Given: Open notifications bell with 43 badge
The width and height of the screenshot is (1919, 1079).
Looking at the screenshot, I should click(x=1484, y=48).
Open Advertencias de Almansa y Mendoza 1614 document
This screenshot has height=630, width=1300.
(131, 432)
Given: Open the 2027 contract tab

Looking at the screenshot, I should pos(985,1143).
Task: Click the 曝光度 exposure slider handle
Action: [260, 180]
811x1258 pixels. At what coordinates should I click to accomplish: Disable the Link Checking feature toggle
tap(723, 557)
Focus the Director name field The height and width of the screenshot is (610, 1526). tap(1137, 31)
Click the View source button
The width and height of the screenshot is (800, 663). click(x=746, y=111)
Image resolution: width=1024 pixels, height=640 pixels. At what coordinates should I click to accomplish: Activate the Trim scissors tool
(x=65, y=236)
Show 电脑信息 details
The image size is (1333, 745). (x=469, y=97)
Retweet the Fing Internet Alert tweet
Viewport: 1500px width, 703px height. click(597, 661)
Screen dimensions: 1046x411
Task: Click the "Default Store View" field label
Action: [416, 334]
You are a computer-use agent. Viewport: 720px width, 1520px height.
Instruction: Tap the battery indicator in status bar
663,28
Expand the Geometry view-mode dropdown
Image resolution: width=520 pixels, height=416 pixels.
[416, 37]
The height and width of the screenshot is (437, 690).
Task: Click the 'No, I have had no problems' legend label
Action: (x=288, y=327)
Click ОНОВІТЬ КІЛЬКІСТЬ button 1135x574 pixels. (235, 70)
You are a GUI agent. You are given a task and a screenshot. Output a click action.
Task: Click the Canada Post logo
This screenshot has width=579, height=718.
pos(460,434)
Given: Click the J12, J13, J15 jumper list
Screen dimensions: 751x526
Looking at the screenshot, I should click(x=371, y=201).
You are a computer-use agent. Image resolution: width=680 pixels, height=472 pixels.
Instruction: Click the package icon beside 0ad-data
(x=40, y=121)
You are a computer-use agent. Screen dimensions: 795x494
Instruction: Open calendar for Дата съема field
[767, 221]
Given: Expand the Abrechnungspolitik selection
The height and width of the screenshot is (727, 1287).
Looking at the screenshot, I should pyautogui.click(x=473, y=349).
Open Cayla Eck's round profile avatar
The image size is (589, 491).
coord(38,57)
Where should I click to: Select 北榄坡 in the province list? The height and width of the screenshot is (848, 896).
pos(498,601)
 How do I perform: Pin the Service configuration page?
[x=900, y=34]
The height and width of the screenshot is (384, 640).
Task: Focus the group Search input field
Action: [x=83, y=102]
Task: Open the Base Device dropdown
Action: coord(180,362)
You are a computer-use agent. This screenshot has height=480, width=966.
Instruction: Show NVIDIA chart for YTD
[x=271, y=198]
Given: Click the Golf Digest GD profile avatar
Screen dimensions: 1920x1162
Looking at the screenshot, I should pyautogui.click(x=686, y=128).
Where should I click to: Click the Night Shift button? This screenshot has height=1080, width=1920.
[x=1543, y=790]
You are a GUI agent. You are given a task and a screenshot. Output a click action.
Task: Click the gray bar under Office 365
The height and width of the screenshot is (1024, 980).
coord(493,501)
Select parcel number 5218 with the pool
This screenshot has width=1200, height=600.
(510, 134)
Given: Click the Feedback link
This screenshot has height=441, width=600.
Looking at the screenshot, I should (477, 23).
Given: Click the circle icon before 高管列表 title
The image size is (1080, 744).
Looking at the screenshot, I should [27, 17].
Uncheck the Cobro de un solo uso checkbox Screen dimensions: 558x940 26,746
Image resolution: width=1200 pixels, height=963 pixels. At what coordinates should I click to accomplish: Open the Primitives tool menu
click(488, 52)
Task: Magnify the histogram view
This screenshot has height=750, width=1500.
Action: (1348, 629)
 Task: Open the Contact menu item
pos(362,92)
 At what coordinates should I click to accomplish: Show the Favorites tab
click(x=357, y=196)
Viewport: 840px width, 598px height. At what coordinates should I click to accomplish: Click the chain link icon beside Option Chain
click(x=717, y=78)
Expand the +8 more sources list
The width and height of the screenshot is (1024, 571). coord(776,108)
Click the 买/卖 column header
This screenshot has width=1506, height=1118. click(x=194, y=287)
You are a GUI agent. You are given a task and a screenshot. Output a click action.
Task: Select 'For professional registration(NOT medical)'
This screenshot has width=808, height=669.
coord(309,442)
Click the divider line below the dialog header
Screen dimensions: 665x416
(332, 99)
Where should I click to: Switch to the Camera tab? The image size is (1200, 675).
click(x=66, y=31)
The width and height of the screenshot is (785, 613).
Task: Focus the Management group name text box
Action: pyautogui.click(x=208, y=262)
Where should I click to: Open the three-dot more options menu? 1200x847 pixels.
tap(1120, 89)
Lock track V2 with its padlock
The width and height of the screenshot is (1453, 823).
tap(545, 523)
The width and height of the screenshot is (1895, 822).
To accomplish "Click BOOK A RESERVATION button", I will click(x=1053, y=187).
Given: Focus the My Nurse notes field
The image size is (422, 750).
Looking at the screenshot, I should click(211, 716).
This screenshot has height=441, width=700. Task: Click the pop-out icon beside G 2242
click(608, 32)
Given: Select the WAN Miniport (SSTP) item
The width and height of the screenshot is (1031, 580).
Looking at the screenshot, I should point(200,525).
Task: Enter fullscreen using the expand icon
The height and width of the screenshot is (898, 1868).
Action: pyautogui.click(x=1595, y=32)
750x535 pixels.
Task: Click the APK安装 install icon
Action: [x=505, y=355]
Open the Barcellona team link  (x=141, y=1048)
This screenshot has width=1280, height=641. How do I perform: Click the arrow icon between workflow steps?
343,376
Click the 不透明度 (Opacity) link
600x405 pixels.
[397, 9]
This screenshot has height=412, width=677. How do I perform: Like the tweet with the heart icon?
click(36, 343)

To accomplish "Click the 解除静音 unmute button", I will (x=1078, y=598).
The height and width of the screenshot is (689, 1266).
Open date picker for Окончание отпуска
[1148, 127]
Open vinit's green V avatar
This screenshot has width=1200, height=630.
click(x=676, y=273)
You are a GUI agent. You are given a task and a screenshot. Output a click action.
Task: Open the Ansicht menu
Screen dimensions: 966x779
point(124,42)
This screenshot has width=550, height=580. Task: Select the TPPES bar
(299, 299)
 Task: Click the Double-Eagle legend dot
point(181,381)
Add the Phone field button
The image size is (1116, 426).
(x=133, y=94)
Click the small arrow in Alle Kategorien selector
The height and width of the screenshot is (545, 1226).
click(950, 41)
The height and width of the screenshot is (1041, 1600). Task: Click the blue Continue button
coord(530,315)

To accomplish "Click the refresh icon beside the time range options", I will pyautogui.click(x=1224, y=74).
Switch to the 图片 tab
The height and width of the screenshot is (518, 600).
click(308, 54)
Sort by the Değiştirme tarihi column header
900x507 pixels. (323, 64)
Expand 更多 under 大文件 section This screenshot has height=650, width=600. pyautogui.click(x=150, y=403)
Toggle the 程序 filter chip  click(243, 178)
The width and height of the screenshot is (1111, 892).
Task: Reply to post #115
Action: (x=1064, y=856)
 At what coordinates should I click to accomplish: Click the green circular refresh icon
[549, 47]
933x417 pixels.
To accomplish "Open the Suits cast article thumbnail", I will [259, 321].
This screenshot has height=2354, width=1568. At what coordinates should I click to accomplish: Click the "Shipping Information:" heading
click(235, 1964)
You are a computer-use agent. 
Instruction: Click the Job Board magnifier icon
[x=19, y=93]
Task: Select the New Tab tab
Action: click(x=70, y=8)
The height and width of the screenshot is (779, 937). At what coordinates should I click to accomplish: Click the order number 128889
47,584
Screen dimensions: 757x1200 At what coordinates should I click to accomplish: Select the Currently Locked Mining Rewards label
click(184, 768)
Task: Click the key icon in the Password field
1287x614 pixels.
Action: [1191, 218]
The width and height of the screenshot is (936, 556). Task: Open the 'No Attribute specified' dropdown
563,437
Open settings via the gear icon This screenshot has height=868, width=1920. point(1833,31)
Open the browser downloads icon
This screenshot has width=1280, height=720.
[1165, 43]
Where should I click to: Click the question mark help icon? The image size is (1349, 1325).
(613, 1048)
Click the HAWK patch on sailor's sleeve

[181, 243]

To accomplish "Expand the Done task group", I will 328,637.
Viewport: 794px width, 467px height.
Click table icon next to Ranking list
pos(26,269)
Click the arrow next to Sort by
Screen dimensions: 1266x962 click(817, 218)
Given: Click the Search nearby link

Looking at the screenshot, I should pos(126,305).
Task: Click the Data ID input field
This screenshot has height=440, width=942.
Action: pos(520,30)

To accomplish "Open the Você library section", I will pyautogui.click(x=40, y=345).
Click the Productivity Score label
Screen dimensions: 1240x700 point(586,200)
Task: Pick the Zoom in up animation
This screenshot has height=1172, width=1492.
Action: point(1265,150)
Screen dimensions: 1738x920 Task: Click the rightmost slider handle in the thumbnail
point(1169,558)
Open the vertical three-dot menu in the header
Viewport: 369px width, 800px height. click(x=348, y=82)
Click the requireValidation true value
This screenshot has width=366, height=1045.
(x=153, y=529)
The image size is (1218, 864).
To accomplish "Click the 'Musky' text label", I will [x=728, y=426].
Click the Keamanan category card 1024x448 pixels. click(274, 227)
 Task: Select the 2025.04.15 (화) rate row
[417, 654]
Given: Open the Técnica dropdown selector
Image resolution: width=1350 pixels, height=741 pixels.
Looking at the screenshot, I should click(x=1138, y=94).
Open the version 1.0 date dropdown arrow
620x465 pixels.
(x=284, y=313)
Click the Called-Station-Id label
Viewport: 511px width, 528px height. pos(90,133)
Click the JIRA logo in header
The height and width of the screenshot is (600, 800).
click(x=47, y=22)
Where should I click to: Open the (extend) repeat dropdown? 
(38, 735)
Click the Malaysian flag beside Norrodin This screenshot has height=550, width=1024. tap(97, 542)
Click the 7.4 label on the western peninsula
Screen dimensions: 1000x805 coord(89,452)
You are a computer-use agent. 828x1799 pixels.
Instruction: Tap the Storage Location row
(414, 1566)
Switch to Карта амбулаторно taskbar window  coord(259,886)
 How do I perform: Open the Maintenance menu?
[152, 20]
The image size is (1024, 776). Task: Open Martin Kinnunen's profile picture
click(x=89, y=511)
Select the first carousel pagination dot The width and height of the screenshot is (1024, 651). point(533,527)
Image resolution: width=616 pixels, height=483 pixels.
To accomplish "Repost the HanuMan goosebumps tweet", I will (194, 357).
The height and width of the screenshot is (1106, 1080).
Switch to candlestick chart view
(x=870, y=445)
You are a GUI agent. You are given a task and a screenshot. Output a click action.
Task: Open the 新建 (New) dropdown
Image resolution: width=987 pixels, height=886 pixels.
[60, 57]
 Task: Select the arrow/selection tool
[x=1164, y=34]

What is expected: Up to and including the line with "You are a computer-use agent. Screen", write out the records above exactly, starting from their first line.

Answer box:
Given: Open notifications bell with 43 badge
The width and height of the screenshot is (1919, 1079).
Looking at the screenshot, I should click(x=1484, y=48).
Open Advertencias de Almansa y Mendoza 1614 document
This screenshot has height=630, width=1300.
(131, 432)
Given: Open the 2027 contract tab

Looking at the screenshot, I should pos(985,1143).
Task: Click the 曝光度 exposure slider handle
Action: [260, 180]
811x1258 pixels. At what coordinates should I click to accomplish: Disable the Link Checking feature toggle
tap(723, 557)
Focus the Director name field The height and width of the screenshot is (610, 1526). tap(1137, 31)
Click the View source button
The width and height of the screenshot is (800, 663). click(x=746, y=111)
Image resolution: width=1024 pixels, height=640 pixels. At what coordinates should I click to accomplish: Activate the Trim scissors tool
(x=65, y=236)
Show 电脑信息 details
The image size is (1333, 745). (x=469, y=97)
Retweet the Fing Internet Alert tweet
Viewport: 1500px width, 703px height. click(597, 661)
Screen dimensions: 1046x411
Task: Click the "Default Store View" field label
Action: [416, 334]
You are a computer-use agent. Viewport: 720px width, 1520px height.
Instruction: Tap the battery indicator in status bar
663,28
Expand the Geometry view-mode dropdown
Image resolution: width=520 pixels, height=416 pixels.
[416, 37]
The height and width of the screenshot is (437, 690).
Task: Click the 'No, I have had no problems' legend label
Action: (x=288, y=327)
Click ОНОВІТЬ КІЛЬКІСТЬ button 1135x574 pixels. (235, 70)
You are a GUI agent. You are given a task and a screenshot. Output a click action.
Task: Click the Canada Post logo
This screenshot has width=579, height=718.
pos(460,434)
Given: Click the J12, J13, J15 jumper list
Screen dimensions: 751x526
Looking at the screenshot, I should click(x=371, y=201).
You are a computer-use agent. Image resolution: width=680 pixels, height=472 pixels.
Instruction: Click the package icon beside 0ad-data
(x=40, y=121)
You are a computer-use agent. Screen dimensions: 795x494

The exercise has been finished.